Он всё знал. А если бы не знал – узнал бы обязательно, потому что ему с разной степенью аккуратности и деликатности сообщали об этом все вокруг. Ты делаешь себе хуже. Ты убиваешь себя. Пора это заканчивать. Надо взять себя в руки. Надо собраться. Перестань разрушать себя. Ты сильный, ты сможешь.
Он слышал. Он знал. Он всё понимал и признавал правоту каждого слова. И… Не мог. Да, он был сильным. Да, он много чего в жизни смог. А тут – никак. Вот никак и всё. Набирался решимости. Клялся себе, что это в последний раз. И… Делал всё то же самое.
Её глаза. Её серьезное неулыбчивое лицо, хотя даже в хмурости черт всегда он угадывал улыбку. Светлые мягкие волосы. Аккуратные уши с бриллиантовыми «капельками» – его подарком. Точеный носик. Он не мог отвести взгляд. Вздыхал. Мялся. Маялся. И… Приходил снова и снова. При этом, да-да, и теряя себя, и разрушая и убивая себя. Но – вот так.
Каждый день начинался для него с фразы: «Пора уходить». Он просыпался в полной уверенности, что вот сегодня точно всё закончит. И не заканчивал. Малодушно перекладывая ответственность на любые самые незначительные обстоятельства.
Она пришла ночью. Во сне. Чего прежде никогда не случалось. Пришла явно недовольная – он по пальцам мог пересчитать случаи, когда её лицо выражало подобные эмоции. Голос прозвучал тоже не привычно ласково, а суховато-отстраненно – как с чужим разговаривала.
— Так больше не может продолжаться. Ты не уходишь сам, и не даешь уйти мне. Я устала от этого, я больше не могу и не хочу. Ты всё знаешь и понимаешь. Да, я люблю тебя и всегда буду любить. И ты меня любишь. Но всё сложилось, как сложилось. Уходи, пожалуйста. Пора. Пора уходить нам обоим.
И тут она улыбнулась. И прикоснулась ласково, как раньше, прохладными пальцами к его небритой щеке. И поцеловала.

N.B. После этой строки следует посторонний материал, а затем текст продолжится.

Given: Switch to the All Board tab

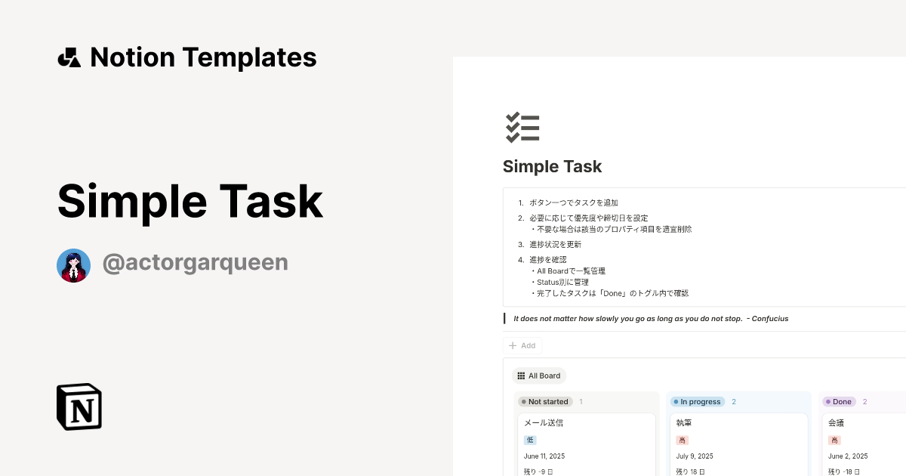Looking at the screenshot, I should point(539,376).
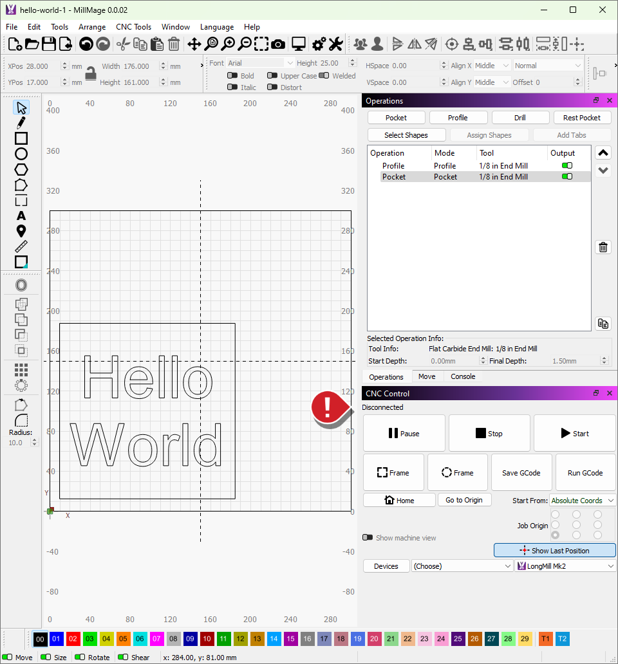Select the text tool
This screenshot has width=618, height=664.
pos(21,216)
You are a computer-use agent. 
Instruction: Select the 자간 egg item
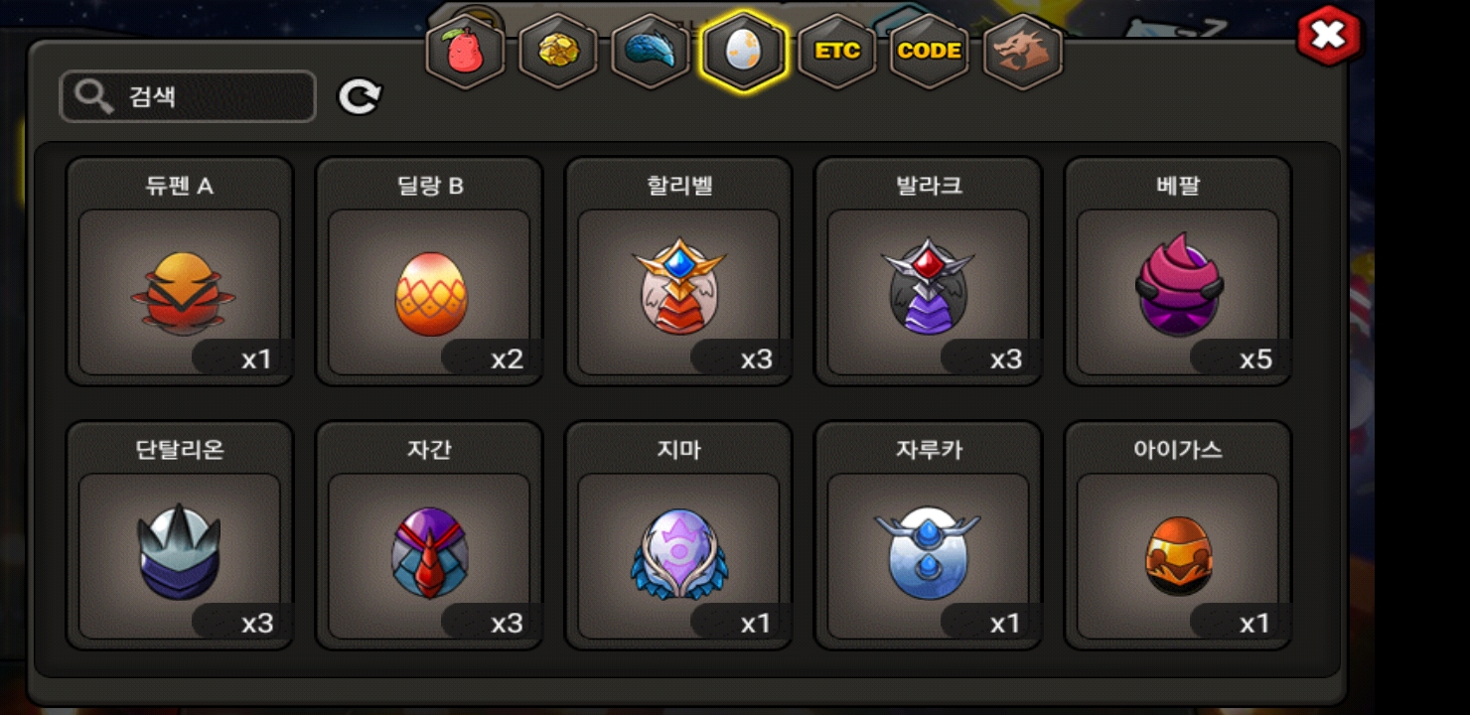click(x=429, y=535)
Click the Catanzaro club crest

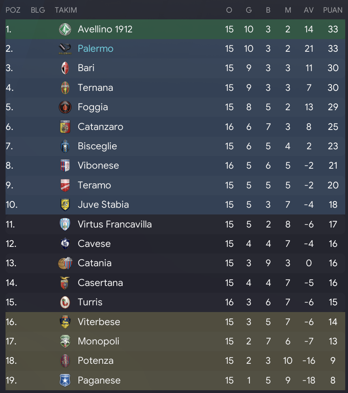click(65, 127)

Он проснулся с каким-то обречённым облегчением, иначе и не скажешь. Побрился – первый раз за много дней. Привел себя в нормальный вид. Вышел из дома. На подъездной дорожке ждал автомобиль. Юра – водитель, работавший у него давным-давно, – смотрел тревожно-вопросительно, как и всегда в последнее время. Он кивнул, сел, машина тронулась. Он задумчиво смотрел в окно и вдруг сказал:
— Стоп. Юр, разворачивайся. Поехали-ка в контору. Если, конечно, без меня ее не развалили еще на кусочки.
Юра с облегчением выдохнул. Перекрестился украдкой. И повернул машину в сторону центра.
Над кладбищем висели сырые низкие тучи, готовые вот-вот разродиться мокрым снегом. Торговки цветами переговаривались негромко:
— Вишь, директор-то не пришел сегодня. Не заболел ли?..
— Да даже если и заболел, всё лучше, чем так. Сколько он сюда ходит-то как на работу? Месяца три или больше? И себя извёл, и всех… Пусть уж лучше дома лежит и болеет…
Внезапно в обложенном тучами небе появилось светло-серое окошко. Оно светлело еще сильнее, до тех пор, пока настойчивый солнечный луч не пробился наружу. Кладбищенский рабочий, который каждое утро ухаживал по просьбе родственников за несколькими могилами, непроизвольно вздрогнул. Солнечный луч как-то так осветил фото на памятнике, что губы изображенной на нём молодой серьёзной женщины словно улыбка тронула. Рабочий почему-то тоже улыбнулся. А потом проверил, всё ли в порядке на «его» участках, и потер натруженную поясницу. Всё сделано. Пора уходить.